Danach dürfen Angebote „ab 16“ nur zwischen 22.00 und 6.00 Uhr und Angebote „ab 18“ nur zwischen 23.00 Uhr und 6.00 Uhr verfügbar sein. Der Gesetzgeber ging also seit 2003 tatsächlich davon aus, dass es im Internet so etwas wie „Sendezeiten“ gibt. Der neue Staatsvertrag soll hier eigentlich Erleichterung bringen, nämlich die Möglichkeit die Inhalte im Internet nach Altersstufen (ohne Einschränkung, ab 6 Jahren, ab 12 Jahren, ab 16 Jahren, ab 18 Jahren) zu klassifizieren. Mit einer solchen Klassifizierung entfallen immerhin die anderen Einschränkungen, also z.B. die Sendezeiten. Das würde Softerotikanbieter erfreuen.

Die Klassifizierung sollte so vorgenommen werden, dass sie durch „geeignete“ Jugendschutzsoftware erkannt wird. Wir das technisch gehen soll, weiß aber noch niemand. Das war so kurz vor dem geplanten Inkrafttreten des Gesetzes schon einmal misslich. Wer allerdings keine beeinträchtigenden Inhalte vorhält, musste nichts unternehmen. Allerdings würden später nicht gekennzeichnete Seiten (und damit auch nahezu das gesamte ausländische Internet) in entsprechenden Browsern nicht mehr angezeigt. Was gilt, wenn bei Kundenmeinungen oder in Foren oder Blogs der „user generated content“ droht? Da kann sich manch erotischer Vergleich oder ein Disput möglicherweise schnell in Höhen entwickeln, die dem 6 oder 12-jährigen nicht mehr gerecht werden. Hier konnte man grundsätzlich eine Einstufung der eigenen Seite z.B. ab 16 oder 18 Jahren denken und die Einführung von Notice-and-Takedown-Verfahren (Meldemöglichkeit von für die angegebene Altersstufe ungeeigneten Inhalten).

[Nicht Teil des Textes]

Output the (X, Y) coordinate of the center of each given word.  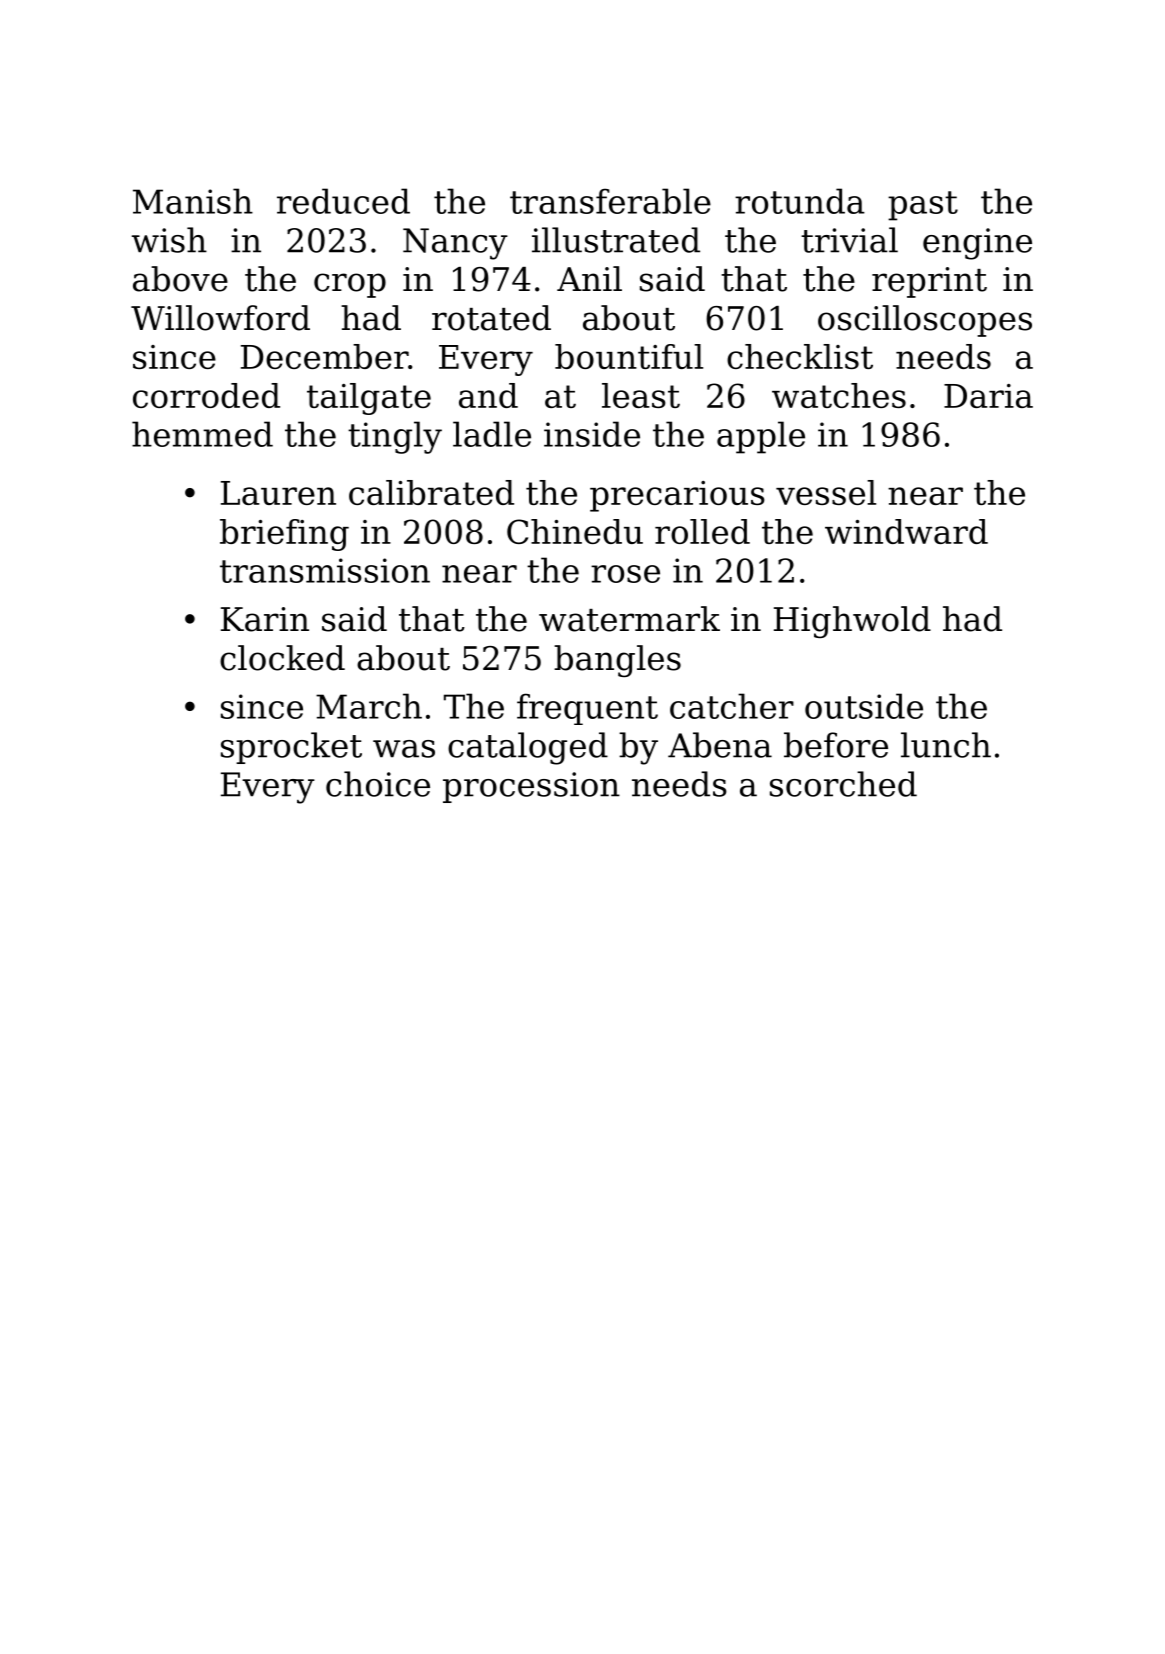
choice (378, 784)
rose (625, 574)
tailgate (369, 399)
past (923, 206)
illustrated (616, 240)
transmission (325, 570)
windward (906, 531)
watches (839, 395)
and (488, 395)
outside (864, 706)
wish (169, 240)
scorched (843, 784)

Unklar war auch, ob man einen Jugendschutzbeauftragten bei solchen Blogs oder Foren bestellen muss. Können kann man. Beauftragter kann jeder sein, der die nötigen Fachkenntnisse aufweist; auch der beratende Anwalt. Er muss dann namentlich mit Kontaktdaten (Anschrift und E-Mail) im Impressum auftauchen.

Die Freiwillige Selbstkontrolle Multimedia-Diensteanbieter (FSM) wollte ab dem 1. Januar 2011 eine Website freischalten, auf der man mit einem Fragebogen das eigene Angebot einstufen kann. Das damit erhältliche Zertifikat sollte dann ein „Freibrief“ gegenüber denkbaren Bußgeldern werden. Für gewerbliche Seiten sollte er Geld kosten.

Aktuelle Entwicklung

Eine Art „Koalition der Vernunft“ hat den Vertrag am 16.12.2010 platzen lassen. NRW, welches den Länderstaatsvertrag als letztes Bundesland hätte zustimmen müssen, hat sich dagegen ausgesprochen, so dass jedenfalls der Vertrag gescheitert ist. Er hätte vor allem Abmahnern in 2011 so manche Freude bereitet und erscheint dem Autor als gefährliche Vorstufe einer Beeinträchtigung der Meinungsvielfalt. Doch schon regt der Branchenverband Bitkom einen neuen Anlauf an. Bis dahin gilt allerdings der alte Staatsvertrag mit seinen „Sendezeiten“, an den sich bislang kaum jemand hält und dessen Durchsetzung auch nicht verfolgt wurde. Das bedeutet für Händler jetzt nicht, dass man sich zurücklehnen kann. Der Vorsitzende der Rundfunkkommission Kurt Beck drohte bereits mit Internetsperren. „Basierend auf den derzeitigen rechtlichen Grundlagen werden die Jugendschutzbehörden Sperrverfügungen erlassen.“ Konstruktiveres war von anderer Seite zu hören. Danach müsse man jetzt an die Überarbeitung des Gesetzes gehen, so war von den medienpolitischen Sprechern der FDP und CDU zu hören. Eventuell wird dieser Entwurf dann einmal ausführlich diskutiert und nicht hinter verschlossenen Türen von Staatskanzleien ausgebrütet.